During the 2008 Bangkok gubernatorial election, he again declared his candidacy for governor of Bangkok. As was the case in 2004, he placed third, gaining 14% of the vote. He admitted that his campaign may have suffered when he punched a reporter in the face for allegedly describing Chuwit as "unmanly". In May 2011 Chuwit formed a new political party, "Love Thailand" (Rak Prathetthai). In the 2011 Thai general election, the party won four seats in the House of Representatives. He had campaigned as a protest candidate and anti-corruption watchdog. In September 2012, the Bangkok Post published an audio recording of a lecture given by Chuwit at Hatyai University in southern Thailand. Chuwit spoke to the students about how Thai police make money from the sex industry, and the Post noted that the topic is "a subject not normally taught in university courses."

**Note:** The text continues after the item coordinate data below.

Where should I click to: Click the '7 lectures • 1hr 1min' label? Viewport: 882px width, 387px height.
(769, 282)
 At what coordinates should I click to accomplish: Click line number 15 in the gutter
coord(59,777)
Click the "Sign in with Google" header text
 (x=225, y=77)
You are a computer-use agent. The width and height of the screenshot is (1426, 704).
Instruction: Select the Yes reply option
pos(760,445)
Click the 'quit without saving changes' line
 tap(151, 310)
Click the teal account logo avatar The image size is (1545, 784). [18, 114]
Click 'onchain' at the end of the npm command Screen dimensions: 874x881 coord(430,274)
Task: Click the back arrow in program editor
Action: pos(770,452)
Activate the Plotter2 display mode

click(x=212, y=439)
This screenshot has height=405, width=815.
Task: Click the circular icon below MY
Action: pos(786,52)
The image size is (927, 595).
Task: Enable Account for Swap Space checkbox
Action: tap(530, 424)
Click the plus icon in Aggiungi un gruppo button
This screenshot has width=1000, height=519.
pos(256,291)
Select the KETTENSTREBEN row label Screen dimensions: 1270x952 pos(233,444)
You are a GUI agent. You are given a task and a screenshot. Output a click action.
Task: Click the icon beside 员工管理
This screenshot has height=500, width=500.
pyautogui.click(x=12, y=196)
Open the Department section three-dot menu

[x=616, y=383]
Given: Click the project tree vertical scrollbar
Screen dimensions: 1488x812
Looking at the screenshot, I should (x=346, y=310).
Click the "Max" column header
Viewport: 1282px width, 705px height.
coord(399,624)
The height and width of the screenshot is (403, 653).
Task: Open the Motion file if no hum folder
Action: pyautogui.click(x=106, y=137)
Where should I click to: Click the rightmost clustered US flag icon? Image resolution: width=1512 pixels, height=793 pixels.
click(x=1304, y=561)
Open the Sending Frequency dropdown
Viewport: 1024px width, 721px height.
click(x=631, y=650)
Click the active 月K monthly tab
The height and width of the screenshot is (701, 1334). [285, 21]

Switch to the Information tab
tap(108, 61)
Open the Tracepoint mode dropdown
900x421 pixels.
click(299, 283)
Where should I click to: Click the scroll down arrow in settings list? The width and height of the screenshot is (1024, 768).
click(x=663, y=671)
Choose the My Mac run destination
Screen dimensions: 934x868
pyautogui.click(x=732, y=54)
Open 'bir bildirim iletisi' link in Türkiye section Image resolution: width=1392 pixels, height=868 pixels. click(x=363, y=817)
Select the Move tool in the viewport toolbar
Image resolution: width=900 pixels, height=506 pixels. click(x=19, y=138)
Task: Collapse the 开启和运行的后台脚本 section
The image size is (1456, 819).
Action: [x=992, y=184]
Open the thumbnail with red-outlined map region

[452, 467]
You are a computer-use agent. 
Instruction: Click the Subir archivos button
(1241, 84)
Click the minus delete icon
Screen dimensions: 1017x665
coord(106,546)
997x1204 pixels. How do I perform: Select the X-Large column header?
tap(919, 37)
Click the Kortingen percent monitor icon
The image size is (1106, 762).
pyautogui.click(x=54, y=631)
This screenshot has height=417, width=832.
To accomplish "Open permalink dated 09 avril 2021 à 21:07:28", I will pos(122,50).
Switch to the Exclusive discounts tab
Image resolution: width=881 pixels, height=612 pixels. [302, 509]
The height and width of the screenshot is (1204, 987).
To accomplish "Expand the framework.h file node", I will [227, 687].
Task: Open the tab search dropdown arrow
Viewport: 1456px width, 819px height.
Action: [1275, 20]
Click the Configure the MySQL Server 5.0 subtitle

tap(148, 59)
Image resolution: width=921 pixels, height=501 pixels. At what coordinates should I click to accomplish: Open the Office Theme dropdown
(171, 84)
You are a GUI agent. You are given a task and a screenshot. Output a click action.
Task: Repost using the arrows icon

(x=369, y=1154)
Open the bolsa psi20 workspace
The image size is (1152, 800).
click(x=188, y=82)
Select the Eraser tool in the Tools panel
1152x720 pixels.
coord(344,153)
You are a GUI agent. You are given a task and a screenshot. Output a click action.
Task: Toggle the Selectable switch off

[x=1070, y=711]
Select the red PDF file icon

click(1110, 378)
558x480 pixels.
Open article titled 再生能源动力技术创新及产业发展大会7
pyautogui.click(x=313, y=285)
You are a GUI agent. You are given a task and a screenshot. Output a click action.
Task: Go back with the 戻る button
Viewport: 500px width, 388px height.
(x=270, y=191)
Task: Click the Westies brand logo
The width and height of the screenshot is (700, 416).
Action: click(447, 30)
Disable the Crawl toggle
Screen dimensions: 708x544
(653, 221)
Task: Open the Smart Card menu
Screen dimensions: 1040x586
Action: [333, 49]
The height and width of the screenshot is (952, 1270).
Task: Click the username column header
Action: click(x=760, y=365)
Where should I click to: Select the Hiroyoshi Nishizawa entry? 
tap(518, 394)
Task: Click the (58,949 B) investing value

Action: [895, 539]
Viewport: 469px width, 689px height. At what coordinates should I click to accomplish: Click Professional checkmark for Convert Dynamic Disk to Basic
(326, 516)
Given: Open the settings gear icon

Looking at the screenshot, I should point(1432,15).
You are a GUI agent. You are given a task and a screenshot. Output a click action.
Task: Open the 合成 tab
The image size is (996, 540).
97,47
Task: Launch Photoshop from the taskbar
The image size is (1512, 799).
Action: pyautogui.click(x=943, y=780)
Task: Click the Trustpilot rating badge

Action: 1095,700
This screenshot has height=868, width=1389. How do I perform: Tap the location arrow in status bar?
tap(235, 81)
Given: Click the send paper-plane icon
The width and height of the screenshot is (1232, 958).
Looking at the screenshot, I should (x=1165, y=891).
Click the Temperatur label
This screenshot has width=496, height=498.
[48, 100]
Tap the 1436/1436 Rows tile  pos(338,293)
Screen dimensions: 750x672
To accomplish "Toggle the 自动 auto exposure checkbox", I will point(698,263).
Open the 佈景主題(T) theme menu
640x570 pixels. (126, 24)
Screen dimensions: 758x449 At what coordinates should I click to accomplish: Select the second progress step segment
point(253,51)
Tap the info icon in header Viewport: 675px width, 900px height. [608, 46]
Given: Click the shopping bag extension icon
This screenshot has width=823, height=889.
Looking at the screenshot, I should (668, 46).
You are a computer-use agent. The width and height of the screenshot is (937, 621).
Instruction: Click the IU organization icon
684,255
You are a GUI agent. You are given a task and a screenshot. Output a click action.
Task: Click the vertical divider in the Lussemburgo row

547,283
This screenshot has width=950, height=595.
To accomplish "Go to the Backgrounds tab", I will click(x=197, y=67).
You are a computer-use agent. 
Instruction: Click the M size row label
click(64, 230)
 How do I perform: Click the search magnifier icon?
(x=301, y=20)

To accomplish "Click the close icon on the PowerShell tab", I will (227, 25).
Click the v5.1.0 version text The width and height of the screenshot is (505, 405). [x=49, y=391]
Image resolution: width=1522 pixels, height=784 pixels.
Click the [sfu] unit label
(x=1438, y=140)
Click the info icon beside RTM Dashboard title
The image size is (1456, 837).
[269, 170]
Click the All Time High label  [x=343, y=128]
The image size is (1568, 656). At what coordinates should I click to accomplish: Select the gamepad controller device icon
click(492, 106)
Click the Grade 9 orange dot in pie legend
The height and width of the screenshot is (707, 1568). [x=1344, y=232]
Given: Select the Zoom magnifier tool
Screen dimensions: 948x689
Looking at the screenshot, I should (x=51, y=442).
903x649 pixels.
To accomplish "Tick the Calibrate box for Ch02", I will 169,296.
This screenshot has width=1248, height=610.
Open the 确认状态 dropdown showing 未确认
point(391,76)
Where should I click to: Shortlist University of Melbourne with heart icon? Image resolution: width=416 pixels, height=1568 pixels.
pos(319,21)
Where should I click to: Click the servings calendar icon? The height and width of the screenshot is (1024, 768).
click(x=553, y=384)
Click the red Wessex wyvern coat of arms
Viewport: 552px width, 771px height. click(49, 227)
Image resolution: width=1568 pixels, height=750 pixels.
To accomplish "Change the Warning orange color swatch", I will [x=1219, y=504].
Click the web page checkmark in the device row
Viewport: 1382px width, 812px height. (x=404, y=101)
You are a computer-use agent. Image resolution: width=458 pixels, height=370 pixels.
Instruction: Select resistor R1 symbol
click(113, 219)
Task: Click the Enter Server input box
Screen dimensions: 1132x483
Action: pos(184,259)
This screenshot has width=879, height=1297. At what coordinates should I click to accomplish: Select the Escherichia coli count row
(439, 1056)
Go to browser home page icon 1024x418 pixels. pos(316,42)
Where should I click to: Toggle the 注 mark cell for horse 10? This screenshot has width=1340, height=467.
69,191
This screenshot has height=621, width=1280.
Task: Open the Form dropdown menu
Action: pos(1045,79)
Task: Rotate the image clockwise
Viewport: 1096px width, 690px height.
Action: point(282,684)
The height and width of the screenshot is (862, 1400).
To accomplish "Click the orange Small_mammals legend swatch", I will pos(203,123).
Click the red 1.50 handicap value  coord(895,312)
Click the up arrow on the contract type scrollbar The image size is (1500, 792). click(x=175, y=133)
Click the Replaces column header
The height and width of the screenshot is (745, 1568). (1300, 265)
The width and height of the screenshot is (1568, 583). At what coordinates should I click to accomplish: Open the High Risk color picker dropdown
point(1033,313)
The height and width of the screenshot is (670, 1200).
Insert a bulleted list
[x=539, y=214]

Chuwit has been critical of Prayut Chan-o-cha's handling of the COVID-19 pandemic since the outbreak of a third wave in April 2021, which originated from the nightlife area, Thong Lor. He also criticised the government of failing to buy enough vaccines. His criticism would later cause Thanakorn Wangboonkongchana to show a better understanding of the situation.

== Vigilante career ==
Since 2022, Chuwit became a vigilante against corruption in Thai society. On 9 February 2023, Chuwit accused Police Lieutenant colonel Wasawat Mukkarasakul of corruption on Facebook. He accused Wasawat of running Thailand's largest online gambling ring, where he accepted bribes worth tens of thousands of bahts. He also accused Wasawat of laundering money whilst he was the director of ten companies. The following day, Wasawat was suspended from his duty.

==Personal life==
Chuwit was previously married to Kate Johnson, but later divorced her. He then remarried Ngamta Sukniran, with whom he has four children together. His daughter, Trakarnta (Thaia) Kamolvisit studied at Millfield School, United Kingdom; and graduated with a degree in economics from University of San Francisco.

In 2023, he revealed that he had terminal liver cancer and had traveled to England for treatment.